**AIM**
Reproduce every one of the following records word for word, keeping each line unchanged and in its original order.

BEGIN RECORDS SUPPLIED

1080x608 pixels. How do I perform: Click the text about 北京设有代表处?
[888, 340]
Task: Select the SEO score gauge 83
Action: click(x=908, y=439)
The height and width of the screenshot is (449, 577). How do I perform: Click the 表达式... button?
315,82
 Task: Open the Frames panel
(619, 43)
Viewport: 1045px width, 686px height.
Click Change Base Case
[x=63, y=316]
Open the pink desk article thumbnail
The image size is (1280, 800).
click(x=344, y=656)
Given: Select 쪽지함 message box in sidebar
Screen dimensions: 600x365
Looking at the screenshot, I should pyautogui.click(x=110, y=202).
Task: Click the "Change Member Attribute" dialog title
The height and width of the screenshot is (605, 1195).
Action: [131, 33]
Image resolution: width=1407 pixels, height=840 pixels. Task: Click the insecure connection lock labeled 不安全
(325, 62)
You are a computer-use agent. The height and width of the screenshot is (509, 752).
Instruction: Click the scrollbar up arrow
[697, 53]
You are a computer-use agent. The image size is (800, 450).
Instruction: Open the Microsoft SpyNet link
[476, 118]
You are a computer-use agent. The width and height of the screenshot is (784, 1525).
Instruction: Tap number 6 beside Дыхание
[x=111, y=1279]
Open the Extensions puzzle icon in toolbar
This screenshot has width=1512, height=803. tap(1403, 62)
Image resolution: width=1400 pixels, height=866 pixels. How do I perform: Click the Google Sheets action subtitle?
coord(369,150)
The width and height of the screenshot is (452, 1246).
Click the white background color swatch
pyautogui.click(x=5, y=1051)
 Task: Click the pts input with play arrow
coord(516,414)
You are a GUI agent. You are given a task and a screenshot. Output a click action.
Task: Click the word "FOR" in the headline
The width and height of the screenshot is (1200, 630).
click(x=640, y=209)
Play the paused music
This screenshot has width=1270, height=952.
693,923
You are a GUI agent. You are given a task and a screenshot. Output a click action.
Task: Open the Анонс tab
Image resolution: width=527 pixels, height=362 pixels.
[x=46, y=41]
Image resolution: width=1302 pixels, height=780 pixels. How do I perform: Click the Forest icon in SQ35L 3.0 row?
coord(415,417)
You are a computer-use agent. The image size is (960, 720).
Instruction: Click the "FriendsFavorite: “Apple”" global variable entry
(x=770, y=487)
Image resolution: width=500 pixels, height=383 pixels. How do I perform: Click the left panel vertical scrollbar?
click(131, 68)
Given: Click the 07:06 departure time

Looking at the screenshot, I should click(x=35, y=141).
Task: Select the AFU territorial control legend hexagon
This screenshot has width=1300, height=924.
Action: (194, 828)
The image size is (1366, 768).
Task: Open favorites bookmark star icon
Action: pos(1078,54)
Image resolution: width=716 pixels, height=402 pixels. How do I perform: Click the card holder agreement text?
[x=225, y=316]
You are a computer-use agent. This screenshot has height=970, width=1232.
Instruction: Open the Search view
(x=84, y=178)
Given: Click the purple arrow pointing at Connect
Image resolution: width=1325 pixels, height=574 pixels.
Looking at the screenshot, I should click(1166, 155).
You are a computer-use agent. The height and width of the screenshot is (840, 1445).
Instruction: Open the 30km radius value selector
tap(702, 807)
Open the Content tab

END RECORDS SUPPLIED

**ANSWER FOR THE TASK**
1080x608 pixels. How do I perform: Click the text about 北京设有代表处?
[888, 340]
Task: Select the SEO score gauge 83
Action: click(x=908, y=439)
The height and width of the screenshot is (449, 577). How do I perform: Click the 表达式... button?
315,82
 Task: Open the Frames panel
(619, 43)
Viewport: 1045px width, 686px height.
Click Change Base Case
[x=63, y=316]
Open the pink desk article thumbnail
The image size is (1280, 800).
click(x=344, y=656)
Given: Select 쪽지함 message box in sidebar
Screen dimensions: 600x365
Looking at the screenshot, I should pyautogui.click(x=110, y=202).
Task: Click the "Change Member Attribute" dialog title
The height and width of the screenshot is (605, 1195).
Action: [131, 33]
Image resolution: width=1407 pixels, height=840 pixels. Task: Click the insecure connection lock labeled 不安全
(325, 62)
You are a computer-use agent. The height and width of the screenshot is (509, 752).
Instruction: Click the scrollbar up arrow
[697, 53]
You are a computer-use agent. The image size is (800, 450).
Instruction: Open the Microsoft SpyNet link
[476, 118]
You are a computer-use agent. The width and height of the screenshot is (784, 1525).
Instruction: Tap number 6 beside Дыхание
[x=111, y=1279]
Open the Extensions puzzle icon in toolbar
This screenshot has width=1512, height=803. tap(1403, 62)
Image resolution: width=1400 pixels, height=866 pixels. How do I perform: Click the Google Sheets action subtitle?
coord(369,150)
The width and height of the screenshot is (452, 1246).
Click the white background color swatch
pyautogui.click(x=5, y=1051)
 Task: Click the pts input with play arrow
coord(516,414)
You are a GUI agent. You are given a task and a screenshot. Output a click action.
Task: Click the word "FOR" in the headline
The width and height of the screenshot is (1200, 630).
click(x=640, y=209)
Play the paused music
This screenshot has width=1270, height=952.
693,923
You are a GUI agent. You are given a task and a screenshot. Output a click action.
Task: Open the Анонс tab
Image resolution: width=527 pixels, height=362 pixels.
[x=46, y=41]
Image resolution: width=1302 pixels, height=780 pixels. How do I perform: Click the Forest icon in SQ35L 3.0 row?
coord(415,417)
You are a computer-use agent. The image size is (960, 720).
Instruction: Click the "FriendsFavorite: “Apple”" global variable entry
(x=770, y=487)
Image resolution: width=500 pixels, height=383 pixels. How do I perform: Click the left panel vertical scrollbar?
click(131, 68)
Given: Click the 07:06 departure time

Looking at the screenshot, I should click(x=35, y=141).
Task: Select the AFU territorial control legend hexagon
This screenshot has width=1300, height=924.
Action: (194, 828)
The image size is (1366, 768).
Task: Open favorites bookmark star icon
Action: pos(1078,54)
Image resolution: width=716 pixels, height=402 pixels. How do I perform: Click the card holder agreement text?
[x=225, y=316]
You are a computer-use agent. This screenshot has height=970, width=1232.
Instruction: Open the Search view
(x=84, y=178)
Given: Click the purple arrow pointing at Connect
Image resolution: width=1325 pixels, height=574 pixels.
Looking at the screenshot, I should click(1166, 155).
You are a computer-use agent. The height and width of the screenshot is (840, 1445).
Instruction: Open the 30km radius value selector
tap(702, 807)
Open the Content tab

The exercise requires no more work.